▶ _RECORDS_:

* * * *

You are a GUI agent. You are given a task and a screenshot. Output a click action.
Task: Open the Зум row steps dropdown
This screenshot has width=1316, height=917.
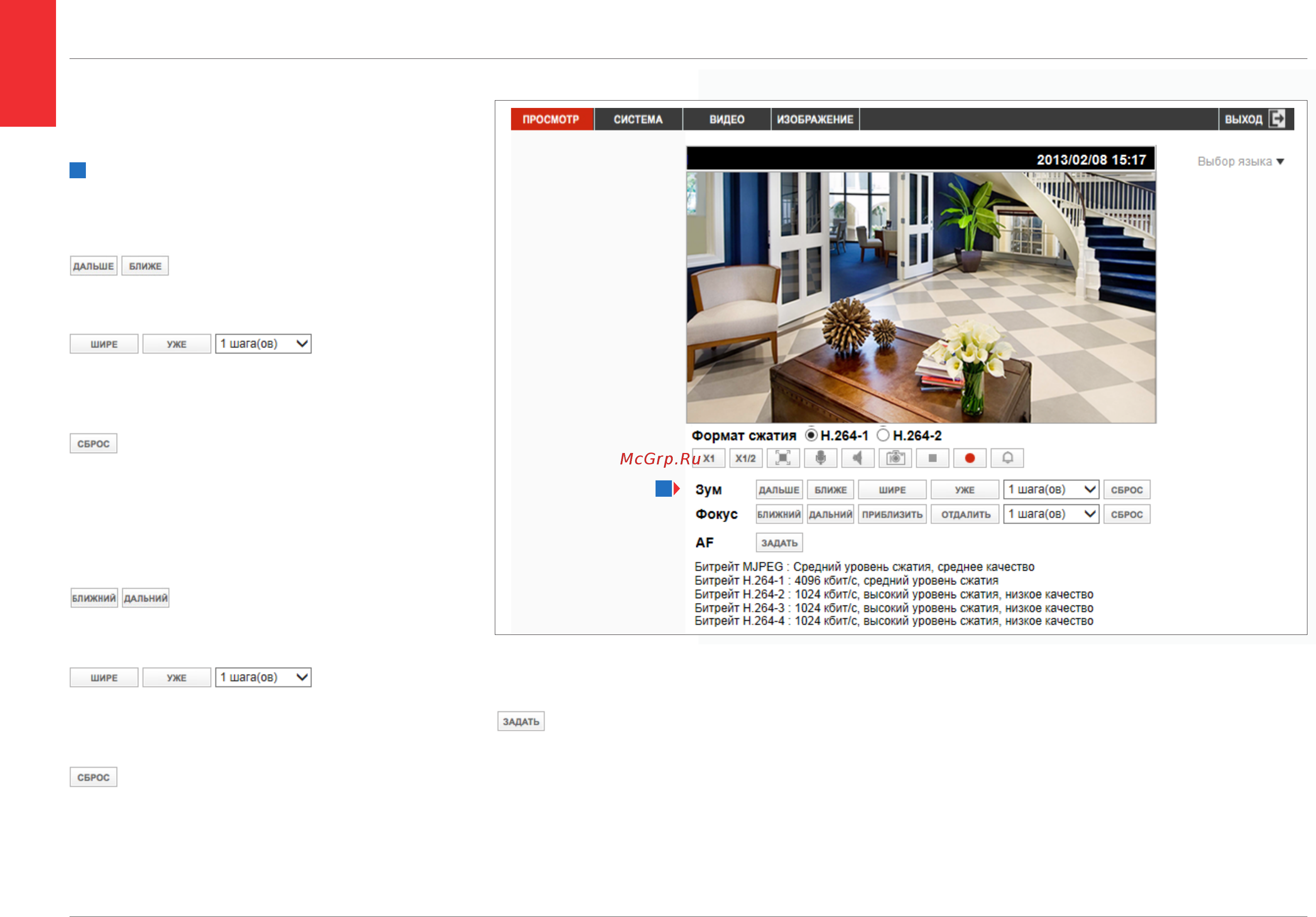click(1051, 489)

* * * *

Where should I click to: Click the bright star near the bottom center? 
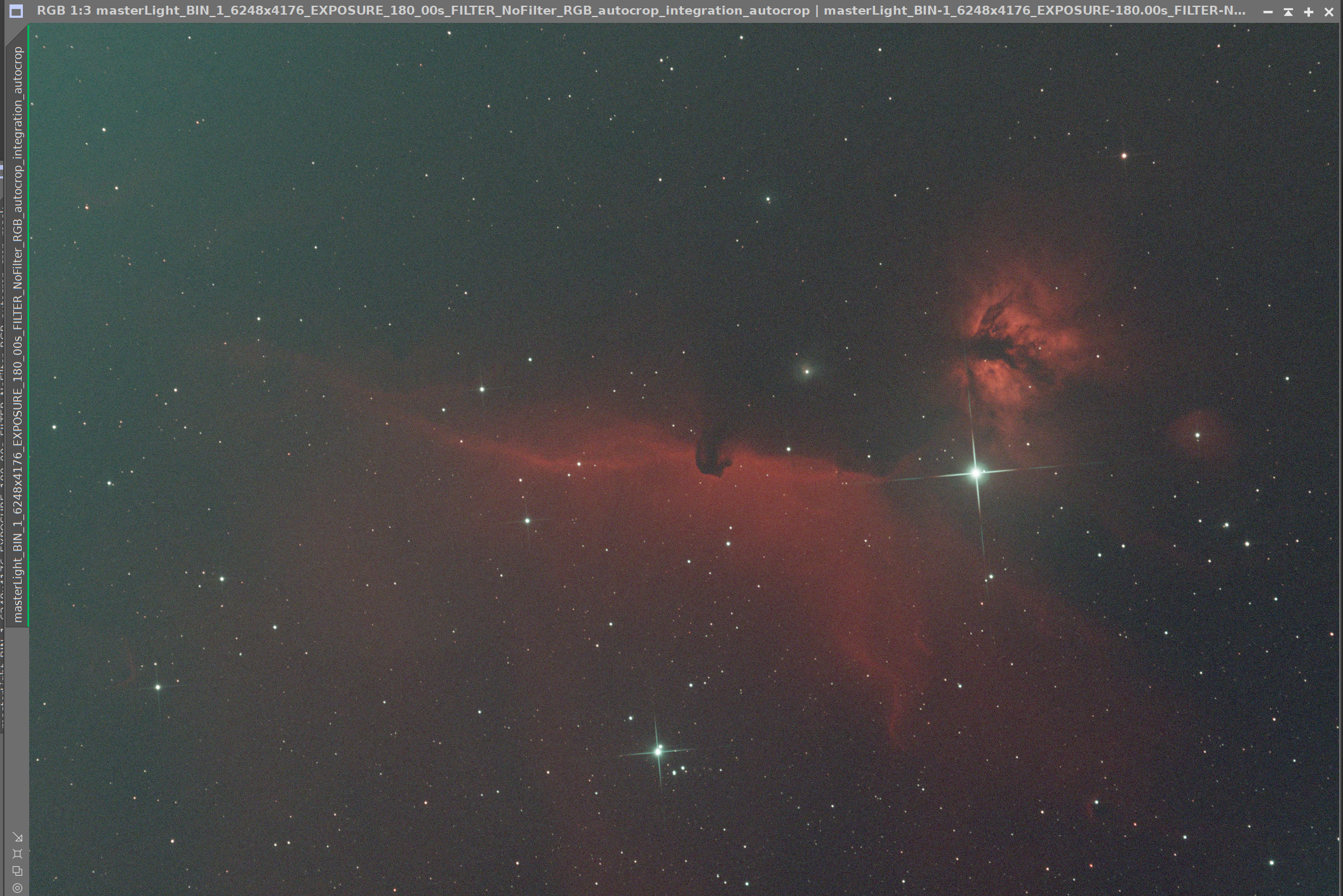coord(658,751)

* * * *

▶ _TASK STATEMENT_:
In the lines from the one containing "You are a GUI" up to and including the one containing "click(1051, 489)", change "screenshot" to "screen image" and write those lines out again with nothing else altered. Leave the pictures out.

▶ _SOLUTION TO THIS EXERCISE_:
You are a GUI agent. You are given a task and a screen image. Output a click action.
Task: Open the Зум row steps dropdown
This screen image has width=1316, height=917.
click(1051, 489)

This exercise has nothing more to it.